— Start of Reading text —
Thursday, July 20, 2006

Computer Inquiry I, II, III, And On and On

At the book forum on Tuesday announcing the release of the new book, Net Neutrality or Net Neutering: Should Broadband Internet Be Regulated, which I co-edited with my former colleague Tom Lenard, I made the point that the current campaign to impose "net neutrality" regulation on broadband service providers, in effect, is nothing more than an effort to re-impose the same type of strict non-discrimination common carrier obligations on the broadband ISPs that were at the heart of each the three Computer Inquiry proceedings that played out at the FCC during the 60s, 70s, and 80s. I said that the current attempt to impose neutrality mandates on broadband providers could just as well be called Computer V, Computer IV being the failed campaign of a few years ago to impose "open access" requirements on cable operators.

For those fortunate enough to be too young too know these things, I pointed out Computer I was begun in 1966, when, yes, Virginia, AT&T did possess dominant market power. As computers began to be connected via communications, and new applications integrating data processing and communications emerged, the central idea of the Computer Inquiries was to prevent AT&T (and then post-divestiture, its Bell Company progeny) from using dominant market power to discriminate against newly emerging "enhanced" service providers. At that time, in the then-narrowband world still largely characterized by the market power of the Bell companies, the Computer Inquiry rules requiring strict separation of transmission and content and carrier non-discrimination made some sense.
— End of Reading text —
— Start of The data —
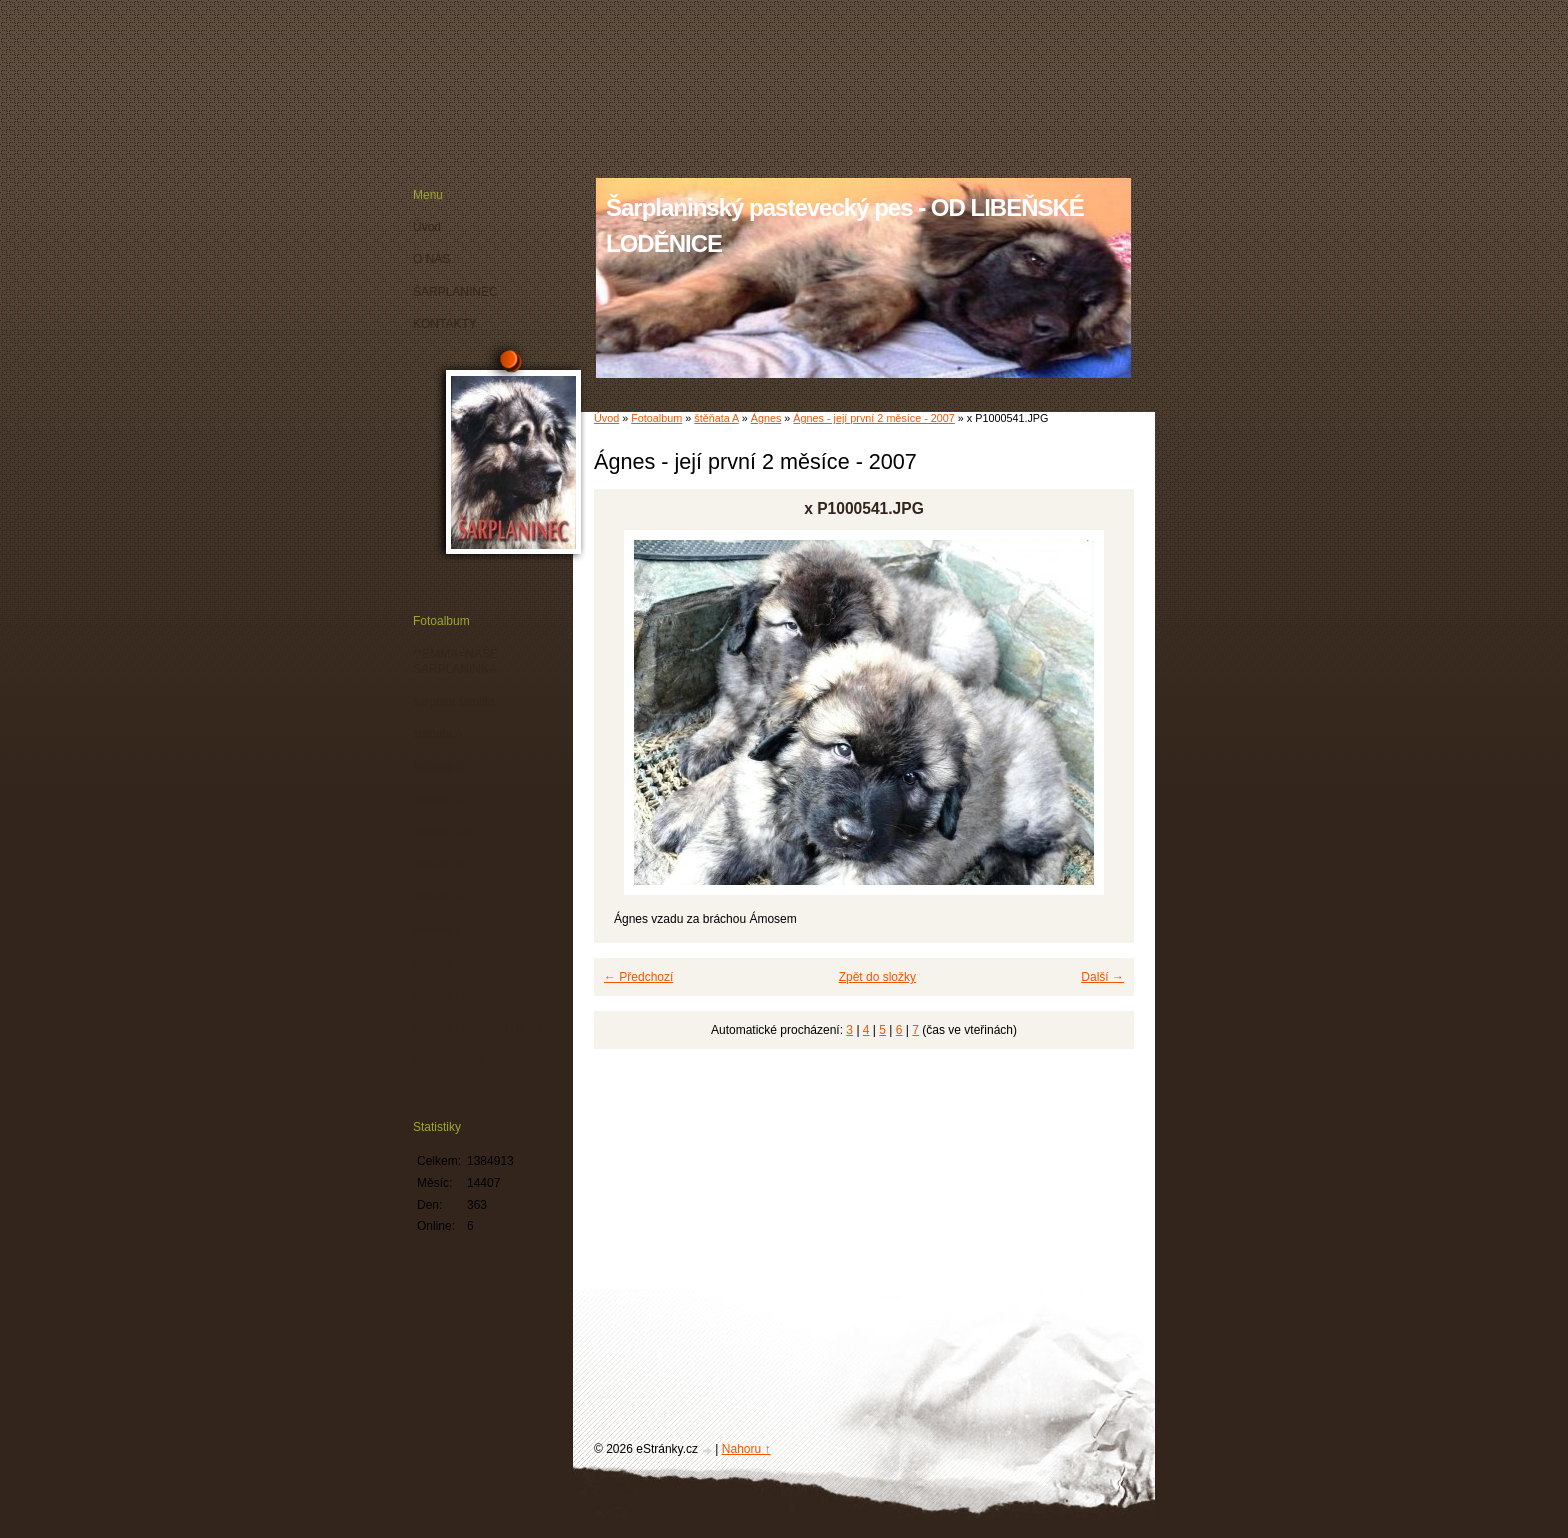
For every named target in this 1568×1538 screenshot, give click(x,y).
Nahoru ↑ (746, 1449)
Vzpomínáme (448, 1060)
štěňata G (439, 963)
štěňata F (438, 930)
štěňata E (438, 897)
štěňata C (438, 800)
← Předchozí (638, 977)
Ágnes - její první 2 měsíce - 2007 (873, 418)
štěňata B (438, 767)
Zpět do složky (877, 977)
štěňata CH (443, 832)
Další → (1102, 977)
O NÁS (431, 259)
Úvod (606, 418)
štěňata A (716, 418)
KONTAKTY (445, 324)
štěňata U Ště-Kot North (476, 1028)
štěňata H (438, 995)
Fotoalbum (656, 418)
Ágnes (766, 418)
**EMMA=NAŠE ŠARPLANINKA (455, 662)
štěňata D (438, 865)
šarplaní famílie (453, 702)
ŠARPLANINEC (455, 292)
— End of The data —
— Start of The data —
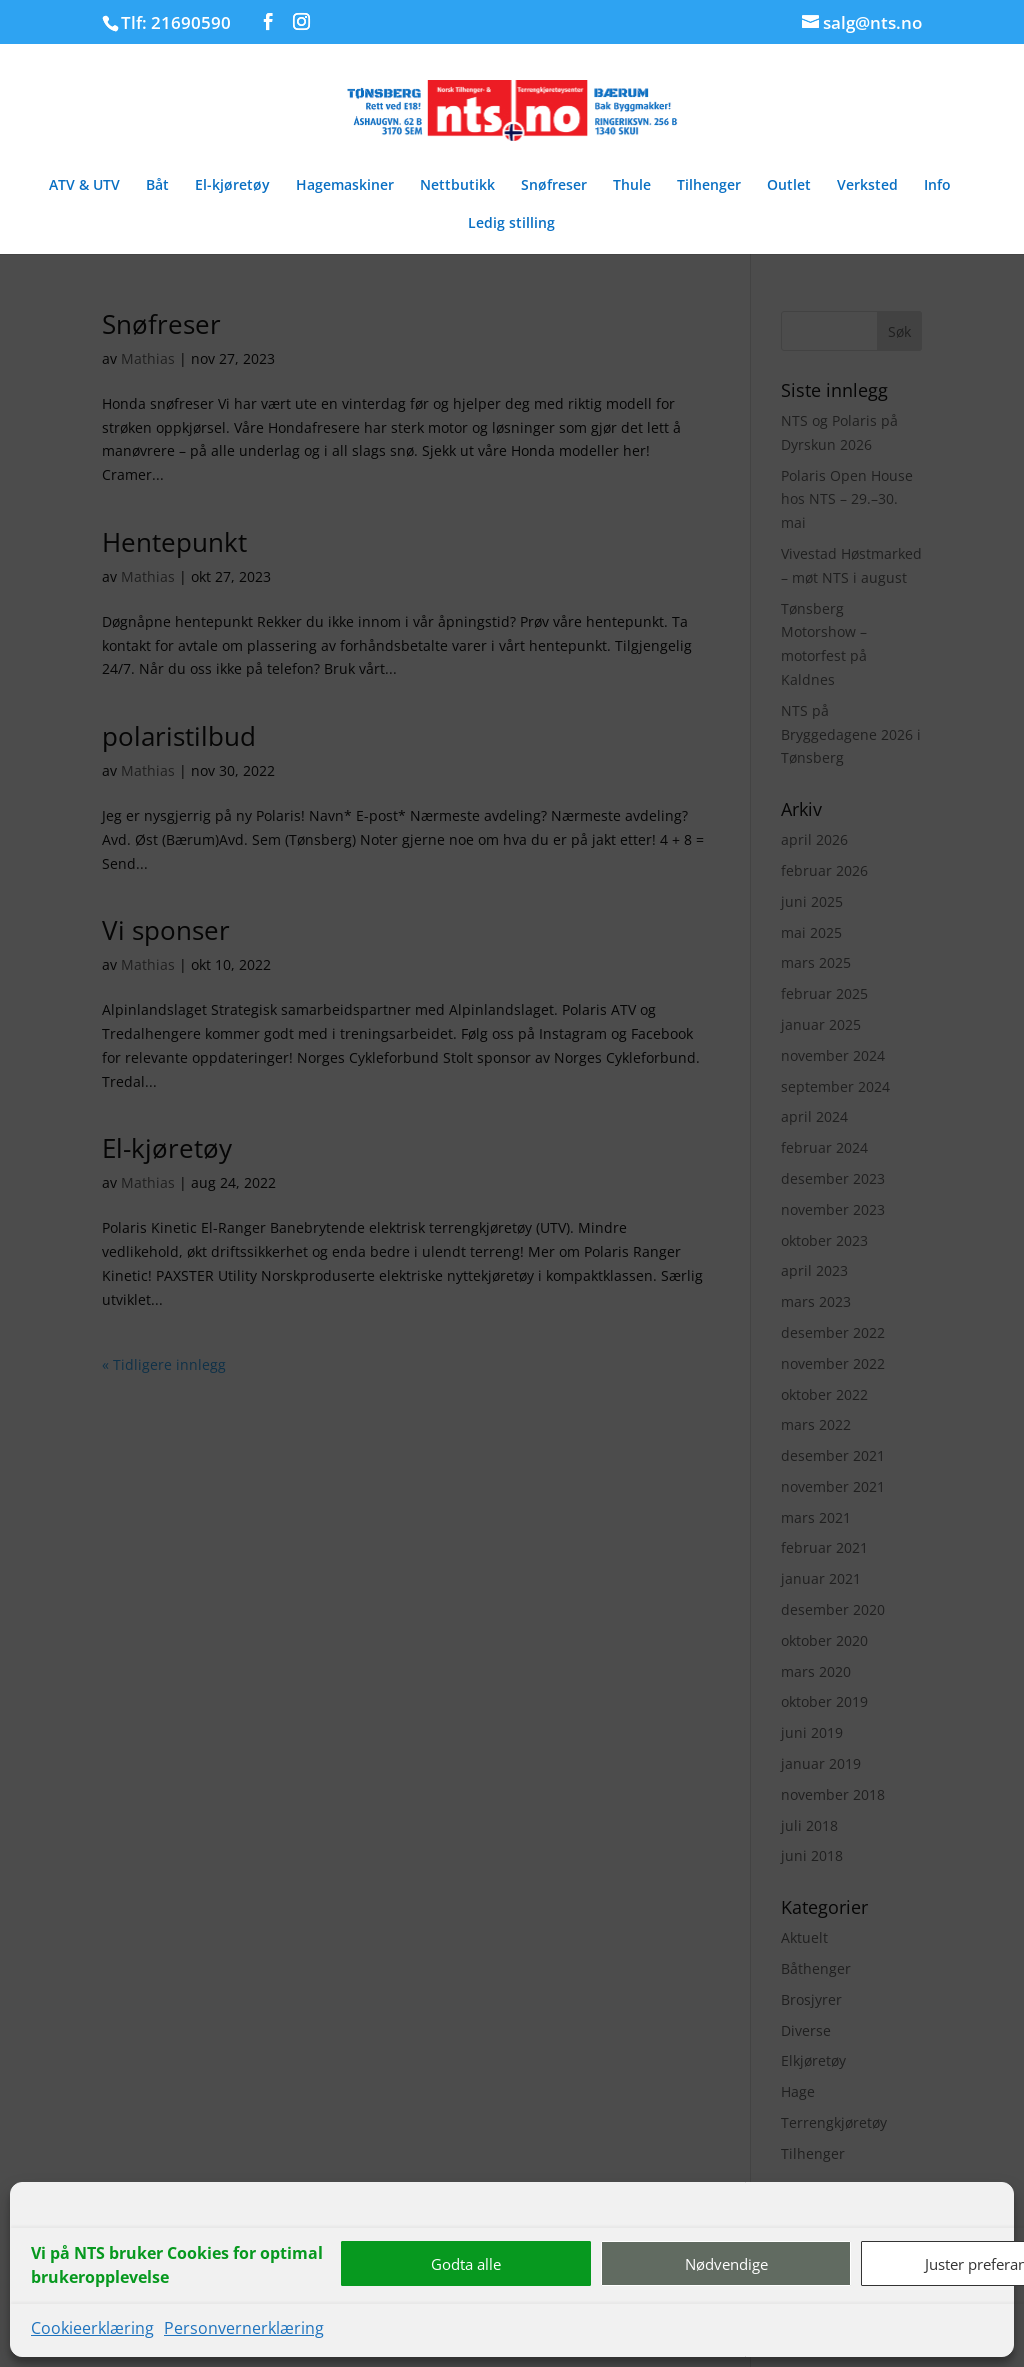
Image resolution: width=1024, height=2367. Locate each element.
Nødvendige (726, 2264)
— End of The data —
To-do list ▸
a. In the net neutrality text, copy the passage from "At the book" up to and including "on cable operators.", replacing "book forum" with "panel discussion".
b. Repeat the entries from the line with "štěňata CH (443, 832)" up to and including the line with "šarplaní famílie (453, 702)".
The two blocks of entries come from separate sources.

Outputs for the tasks ▸
a.
At the panel discussion on Tuesday announcing the release of the new book, Net Neutrality or Net Neutering: Should Broadband Internet Be Regulated, which I co-edited with my former colleague Tom Lenard, I made the point that the current campaign to impose "net neutrality" regulation on broadband service providers, in effect, is nothing more than an effort to re-impose the same type of strict non-discrimination common carrier obligations on the broadband ISPs that were at the heart of each the three Computer Inquiry proceedings that played out at the FCC during the 60s, 70s, and 80s. I said that the current attempt to impose neutrality mandates on broadband providers could just as well be called Computer V, Computer IV being the failed campaign of a few years ago to impose "open access" requirements on cable operators.

b.
štěňata CH (443, 832)
Další → (1102, 977)
O NÁS (431, 259)
Úvod (606, 418)
štěňata A (716, 418)
KONTAKTY (445, 324)
štěňata U Ště-Kot North (476, 1028)
štěňata H (438, 995)
Fotoalbum (656, 418)
Ágnes (766, 418)
**EMMA=NAŠE ŠARPLANINKA (455, 662)
štěňata D (438, 865)
šarplaní famílie (453, 702)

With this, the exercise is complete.